Datasets WG – 12.10.25

Updated Mar 17, 2026 Datasets & Benchmarks

Dec 10, 2025

Invited Rosina Haberl John Marconi Peter Chang Petrut Bogdan raashid.ansari@silabs.com sam@imagimob.com Tamas Daranyi Eiman Kanjo Kanjo, Eiman Emil Jørgensen Njor Eric Smiley Goran Vuksic Kiruba Subramani Seung Hun SHIN/신승훈 ~~Pete Bernard~~ ~~Sherif Eissa~~ ~~suzen@embedl.com~~ ~~Vijay Janapa Reddi~~ ~~Weier Wan~~ ~~EAIF Team Calendar~~

Summary

Adam Fuks, Rosina Haberl, and Tomer Badug decided to postpone the next data set working group meeting from January 7th to January 14th due to CES. Tomer Badug confirmed they secured third-party approval to share a wake word data set, confirming it is around 10,000s of utterances, and needs a legal draft from Ceva to remove liability before sharing; Eric Smiley confirmed that someone named John is actively assisting with hosting this data.

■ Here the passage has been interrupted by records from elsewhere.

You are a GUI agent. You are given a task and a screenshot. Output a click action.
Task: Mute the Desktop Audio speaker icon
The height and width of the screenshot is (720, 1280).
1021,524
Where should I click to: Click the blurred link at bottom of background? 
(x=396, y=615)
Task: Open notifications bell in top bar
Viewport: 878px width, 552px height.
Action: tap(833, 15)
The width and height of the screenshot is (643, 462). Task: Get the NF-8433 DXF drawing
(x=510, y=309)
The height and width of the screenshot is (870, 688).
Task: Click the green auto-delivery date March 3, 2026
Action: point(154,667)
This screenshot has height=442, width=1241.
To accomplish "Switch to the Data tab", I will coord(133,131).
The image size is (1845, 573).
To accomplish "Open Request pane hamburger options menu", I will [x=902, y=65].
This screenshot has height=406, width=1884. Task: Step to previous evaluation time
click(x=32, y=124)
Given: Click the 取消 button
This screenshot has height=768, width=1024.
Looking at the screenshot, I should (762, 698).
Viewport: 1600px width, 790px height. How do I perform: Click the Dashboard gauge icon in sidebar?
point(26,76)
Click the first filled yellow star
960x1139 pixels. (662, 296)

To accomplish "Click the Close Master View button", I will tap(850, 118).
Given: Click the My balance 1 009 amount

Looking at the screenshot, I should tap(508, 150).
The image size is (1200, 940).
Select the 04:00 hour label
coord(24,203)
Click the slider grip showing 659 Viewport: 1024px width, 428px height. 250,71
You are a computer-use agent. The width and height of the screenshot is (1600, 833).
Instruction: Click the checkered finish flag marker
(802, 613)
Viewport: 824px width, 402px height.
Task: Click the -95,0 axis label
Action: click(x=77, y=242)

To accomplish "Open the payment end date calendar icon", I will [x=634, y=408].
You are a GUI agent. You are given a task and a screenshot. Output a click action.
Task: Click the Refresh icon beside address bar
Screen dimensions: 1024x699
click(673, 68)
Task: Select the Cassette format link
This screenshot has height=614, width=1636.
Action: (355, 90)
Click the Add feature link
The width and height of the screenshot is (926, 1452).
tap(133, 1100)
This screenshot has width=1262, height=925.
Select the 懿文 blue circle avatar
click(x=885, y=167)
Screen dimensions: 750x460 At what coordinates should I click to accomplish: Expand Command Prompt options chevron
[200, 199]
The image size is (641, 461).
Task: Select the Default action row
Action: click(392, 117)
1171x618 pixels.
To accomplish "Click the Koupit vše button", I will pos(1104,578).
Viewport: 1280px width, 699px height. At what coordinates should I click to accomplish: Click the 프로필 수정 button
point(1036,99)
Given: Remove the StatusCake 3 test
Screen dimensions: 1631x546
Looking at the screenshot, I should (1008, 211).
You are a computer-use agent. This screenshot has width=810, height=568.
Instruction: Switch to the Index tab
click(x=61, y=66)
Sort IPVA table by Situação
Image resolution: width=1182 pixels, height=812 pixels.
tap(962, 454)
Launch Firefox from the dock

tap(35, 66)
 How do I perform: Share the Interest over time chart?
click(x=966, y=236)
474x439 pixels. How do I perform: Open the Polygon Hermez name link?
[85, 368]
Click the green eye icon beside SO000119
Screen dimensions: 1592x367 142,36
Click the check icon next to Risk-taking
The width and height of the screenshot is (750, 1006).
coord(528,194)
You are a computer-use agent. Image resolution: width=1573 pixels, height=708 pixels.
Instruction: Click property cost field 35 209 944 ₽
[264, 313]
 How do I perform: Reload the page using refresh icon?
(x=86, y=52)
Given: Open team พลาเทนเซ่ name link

The data set working group and audio working group plan to collect speech data from Foundation members across different languages, accents, and genders, with Petrut Bogdan suggesting a crowdsourcing app for recordings, and Adam Fuks proposing networks to validate the collected audio data.

Details

Notes Length: Standard

Wake Word Data Set Sharing Tomer Badug provided an update on sharing a wake word data set purchased by Ceva from a third party. They explained that they obtained approval from the third party to share the data set despite initial contractual restrictions (00:03:29). Tomer Badug confirmed they need a license or similar draft from Ceva’s legal team to remove liability before uploading and sharing the data set, and Eric Smiley confirmed that someone on their team (John) is actively working with Tomer Badug on the next steps for hosting it (00:04:50) (00:13:54).
Data Set Size and Contents Adam Fuks asked Tomer Badug about the wake word data set size, noting that a high-quality data set would need to be in the tens of thousands of utterances, and Tomer Badug confirmed the Alexa wake word data set should be around that size, like 10,000s. Tomer Badug also mentioned they are working on a separate keyword spotting data set that includes commands like “play” and “pause,” indicating multiple data sets are being discussed (00:10:42). They acknowledged the legal complexities and delays in obtaining approvals for sharing this data (00:13:01).
Speech Data Collection and Crowdsourcing The audio working group and data set working group plan to collaborate on collecting speech data from Foundation members to obtain a large amount of data across different languages, accents, and genders (00:04:50). Petrut Bogdan suggested crowdsourcing recordings via a phone app, which could pre-label the data and randomize instructions, rather than limiting collection to live events (00:06:44). Tomer Badug agreed that collection should not be limited to live events, although a booth at an event could boost visibility, and mentioned a suggestion from the audio working group about an existing open-source web app for collecting data (00:08:27).
Data Validation and Augmentation Adam Fuks proposed using networks instead of humans to validate the collected audio data, ensuring the text is correct or that the user said the right words, to which Tomer Badug agreed, suggesting running a speech-to-text system and calculating a word error rate (00:09:39). Adam Fuks also emphasized the need to grow the data set, which Tomer Badug clarified they had previously interpreted as “augmentation” in the training process sense (00:15:55). The speakers concluded by agreeing to remove the initial personal conversation regarding citizenship from the transcription .

Suggested next steps

Tomer Badug will double-check and get back to Adam Fuks with the amount of utterances in the Alexa wake word dataset.
Tomer Badug will keep Eric Smiley posted on the data set clearance.
Eric Smiley will follow up with John regarding the effort to upload or add the data set.
Adam Fuks and Tomer Badug will coordinate a meeting to discuss options to grow the data set during Adam Fuks’s time in Israel.